The weak data comes at a bad time for the single currency bloc as governments struggle to sort out Greece's debt crisis and contain financial market fears that are driving the euro lower and government bond yields higher.

Gross domestic product in the 16-country euro currency zone came in just 0.1 percent higher than the previous quarter, below the 0.3 percent forecast and well short of the 0.4 rise that lifted it from recession in the third quarter.

Euro zone GDP dropped 4.0 percent in 2009 as a whole.

While we do not expect the euro zone to relapse back into recession, GDP growth of just 0.1 percent ... highlights the fact that the region still faces very challenging economic and financial conditions, said Howard Archer of IHS Global Insight.

France was a rare bright spot in a rush of official reports on how the closing quarter of the year went and Deutsche Bank economist Gilles Moec calculated that aggregate euro zone GDP would in fact have fallen 0.4 percent without France.

German quarter-on-quarter growth was zero after expansions in the two previous quarters that ended a year-long recession. Growth of 0.2 percent had been forecast.

Italy did even worse with a GDP fall of 0.2 percent from the third quarter, contrary to forecasts that the euro zone's third largest economy would keep its head above water with a 0.1 percent increase.

But France, the euro zone's second largest economy, reported an increase of 0.6 percent compared to the third quarter. French GDP, unlike export-heavy Germany, was supported in large part by healthy consumer spending.

Spain, next in size after Germany, France and Italy but hard hit by the a housing boom collapse, stayed in recession with a fourth quarter GDP dip of 0.1 percent.


The euro zone growth engine has taken a break in the fourth quarter but it should return soon, ING bank economist Carsten Brzeski said. Today's numbers, however, were a good reminder that recoveries can not only be bumpy but also capricious.

Part of Europe's problem is that it needs a reasonable pace of economic growth to help limit the surge in sovereign debt caused by the recession of 2008-2009.

Forecasters for now believe that the euro zone will have a weaker recovery than the United States this year, just as it fell harder than America in 2009.

National GDP reports showed fourth-quarter stagnation too in Portugal and recession deepened in Greece, with a quarter-on-quarter drop of 0.8 percent in the fourth quarter after a 0.5 percent drop in the third.

Portugal, like Spain, is trying to rein in its bloated debt and avoid the pain inflicted on Greece, the first country to require pledges of support from other euro zone governments in the 11 years of monetary union.
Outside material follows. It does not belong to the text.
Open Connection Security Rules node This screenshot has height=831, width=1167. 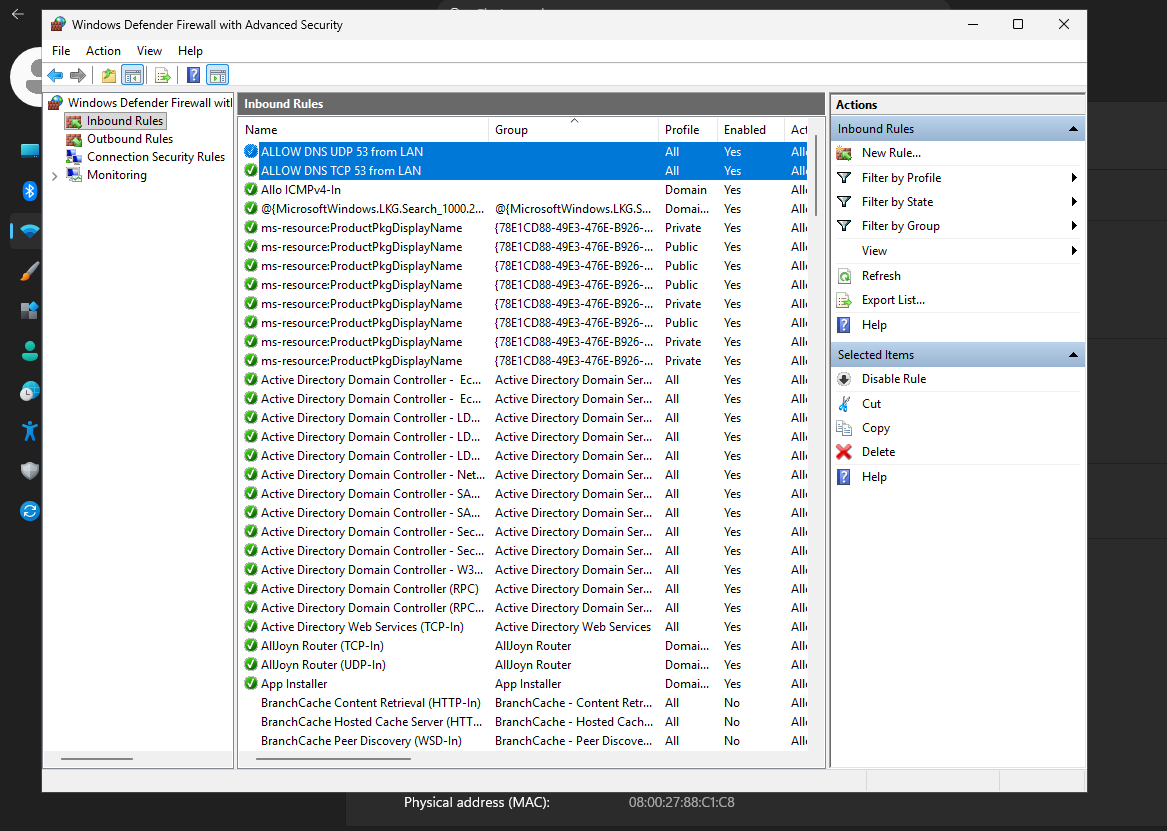pos(155,157)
Concern over how Athens will service its debt has hammered the euro, which is trading near a 8 1/2-month low versus the dollar and has fallen nearly 10 percent since late 2009.
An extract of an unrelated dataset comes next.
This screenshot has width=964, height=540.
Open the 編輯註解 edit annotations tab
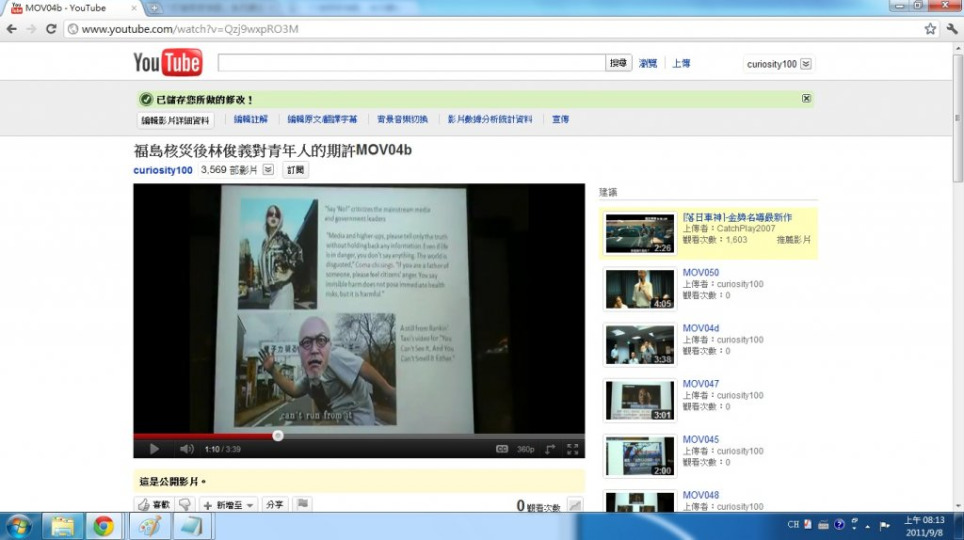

A deepening Greek recession will only make Athens' plans to slash its swollen budget deficit harder to deliver.

The euro edged lower on Friday, trading in the middle at its weakest since May 2009, at around $1.3550.


In France, where the recession knocked 2.2 percent off GDP in 2009 as a whole compared to a 5 percent dent in Germany, the end of year news was marginally more positive than expected, once again as a result of domestic demand.
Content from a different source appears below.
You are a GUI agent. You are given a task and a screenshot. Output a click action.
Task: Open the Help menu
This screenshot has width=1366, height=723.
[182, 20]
The French data showed a 0.9 percent quarter-on-quarter increase in household consumption in the fourth quarter.

That helped to offset the damage from tumbling investment, a major casualty of recession, which fell 1.2 percent in the final quarter versus the preceding one and dropped 6.9 percent over 2009 as a whole.

Germany's statistics office said falling investment and consumption offset firmer foreign trade in the fourth quarter.

European Central Bank President Jean-Claude Trichet has been warning for some time that the recovery in Europe will be bumpy and at times chaotic.

Severe winter weather at the turn of the year may well blur the picture further. Economists say that could hit GDP in the first quarter but that should be recouped in ensuing months.

German Economy Minister Rainer Bruederle has already said growth in the first quarter of 2010 could be near zero.

The news was little better on Europe's eastern flank where many exports go to Germany. Czech GDP dropped 0.6 percent in the fourth quarter versus the previous one, way short of expectations for a 0.8 percent rise, while Hungary and Romania remained mired in recession.

The picture of a growing eurozone economy with the handbrake still on will also hold true in the coming quarters, said Christoph Weil, economist at Commerzbank.